In several editions of this blog I have written of our commitment to ongoing staff training and education. We regularly assemble themed flights of wine designed to highlight one variety or style to snap us out of the everyday and keep us alert to the bigger picture. The latest session in this program focused on the prestige red variety of Eastern Europe and a future darling of the Hahndorf Hill wine portfolio – the rare St Laurent.
Although it flies under the radar of most Australian drinkers, St Laurent has sat at the head of Eastern European tables for generations. Its parentage is unclear and regularly debated but Pinot Noir is recognised as an immediate relative and this is something of a double-edged sword. A well-made St Laurent can raise the work of even the laziest of cooks to haute cuisine, but it has also been called the “heartbreak grape” for its diva-like attitude to any inconvenience whilst still on the vine.
As is often the case with great loves the road to those perfectly transcendent moments is rarely easy. St Laurent can and has broken many viticulturists’ and vintners’ hearts; she can be fickle, callous and even cruel, but when she smiles at you all is forgiven and forgotten in a heartbeat.
Under vine since Roman times, the Thermenregion or “Thermal Springs Region” is just a little south of Vienna and was named for the hot sulphurous springs peppered around the spa town of Baden bei Wien. Deep deposits of famously well-draining loam, sand and clay dominate the north, but it is in the south where the loam gives way to very coarse gravel and fossilised shell that St Laurent has made herself at home.
Weingut Johann Gisperg is a multi-generational family business in the village of Teesdorf. The winery is one of the proven Burgundy specialists in Austria and their commitment to quality over quantity has netted the family a swag of awards. Unsurprisingly, their 2015 Reserve St Laurent made an indelible impression on me in the flight mentioned above.
Swirling the dark crimson wine in the glass put me in mind of a cardinal late for an important meeting, scarlet robes billowing as he hurried down some ancient corridor. Cured meat, white pepper and savoury spice slowly seeped to the nose, while rich dark fruits, woody spice and delicate tannin rooted me to my chair. This wine has presence and authority but wields it with a feather, a glance, a discreet nod. White pepper glides with black fruit, opulent tannin curtsies with delicate acid and the whole pageant had this writer dreaming up joints of roast venison, tomato-based Italian and platters of cured meats, sundried capsicum and mild blue cheese.

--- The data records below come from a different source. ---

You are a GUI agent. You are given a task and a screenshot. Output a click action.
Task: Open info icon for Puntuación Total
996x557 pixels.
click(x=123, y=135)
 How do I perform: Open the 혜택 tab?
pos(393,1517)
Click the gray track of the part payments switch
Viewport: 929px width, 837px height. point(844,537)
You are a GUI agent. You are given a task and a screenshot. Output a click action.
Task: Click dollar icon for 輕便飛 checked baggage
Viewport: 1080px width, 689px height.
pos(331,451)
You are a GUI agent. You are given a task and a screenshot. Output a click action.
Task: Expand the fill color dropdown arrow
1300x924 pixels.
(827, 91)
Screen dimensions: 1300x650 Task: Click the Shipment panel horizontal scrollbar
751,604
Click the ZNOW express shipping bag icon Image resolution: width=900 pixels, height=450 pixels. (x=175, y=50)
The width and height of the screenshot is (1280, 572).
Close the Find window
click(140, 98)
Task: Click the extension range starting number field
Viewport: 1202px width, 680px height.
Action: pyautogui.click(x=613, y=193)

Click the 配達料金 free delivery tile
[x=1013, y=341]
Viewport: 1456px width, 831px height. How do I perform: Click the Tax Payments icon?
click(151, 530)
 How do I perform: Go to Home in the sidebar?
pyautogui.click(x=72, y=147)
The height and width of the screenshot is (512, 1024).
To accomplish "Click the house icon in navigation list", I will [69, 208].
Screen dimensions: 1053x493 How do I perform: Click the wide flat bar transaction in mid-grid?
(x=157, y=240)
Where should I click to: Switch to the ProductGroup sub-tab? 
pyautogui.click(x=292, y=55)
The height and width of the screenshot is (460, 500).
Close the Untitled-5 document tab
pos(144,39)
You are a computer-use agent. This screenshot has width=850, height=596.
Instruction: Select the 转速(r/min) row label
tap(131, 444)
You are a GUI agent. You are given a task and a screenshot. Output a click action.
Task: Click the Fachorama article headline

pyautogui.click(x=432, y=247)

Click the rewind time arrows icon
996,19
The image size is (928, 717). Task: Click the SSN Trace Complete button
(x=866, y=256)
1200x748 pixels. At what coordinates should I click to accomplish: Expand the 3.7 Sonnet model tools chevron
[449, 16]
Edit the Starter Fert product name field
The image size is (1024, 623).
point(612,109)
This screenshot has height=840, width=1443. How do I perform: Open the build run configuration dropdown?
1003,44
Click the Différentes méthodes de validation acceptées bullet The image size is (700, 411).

The wines served in the training flights are always tasted blind so I was pleasantly surprised when it was revealed that the other sample that stood out for me was from a winery I had already featured in a previous article in this very blog.
We last spoke of Rosi Schuster when I confessed my love for the field blend style, Gemischter Satz. I won’t go over the same ground again except to say that while the white was delicious, their deservedly high profile has actually been built on their reds, particularly St Laurent and Blaufrankisch.
The Burgenland region shares a border and the coarse gravel and shell deposits with the Thermenregion, but has a lower diurnal variation thanks to the massive Lake Neusiedl. The reds of this region are typically more robust and fruit driven than their neighbours and currently enjoy a high international profile.
The 2016 St Laurent featured in the flight spoke to me as if we were old friends; its richer fruit weight and more pronounced oak would be very welcome at the table of any Australian Pinot Noir or Cab Franc drinker. At first tasting it was a little tight and closed, but I was careful to keep one eye on the bottle and made sure it came home with me; I had a suspicion there was a real treat that hadn’t quite woken up yet and I am pleased to report I was right. After another hour or so spring had sprung and this delicate, sophisticated and aromatic wonder unfurled and blossomed.
St Laurent’s signature white pepper, charcuterie and black cherry are all here but I was not expecting the tomato bush, coffee and faint anise. This is a complex and layered wine that will reward the disciplined drinker; come back to it over several days and it will read you more chapters of its home and the obvious care put into it.
Game meat such as duck, kangaroo or lamb with a plate of roasted mushrooms, fennel bulb and purple carrot will pair beautifully.
From the outside looking in it is always difficult to see your friends in a relationship that you don’t think is good for them; when you hear the fights and see the disappointment on their faces you just want to shake them and tell them to snap out of it, and they always say the same thing: “You don’t know them like I do” “he/she loves me, they really do”. I think now having looked into the eyes of the “Heartbreak Grape” she has me as well. I know she won’t be good for me … and I don’t care.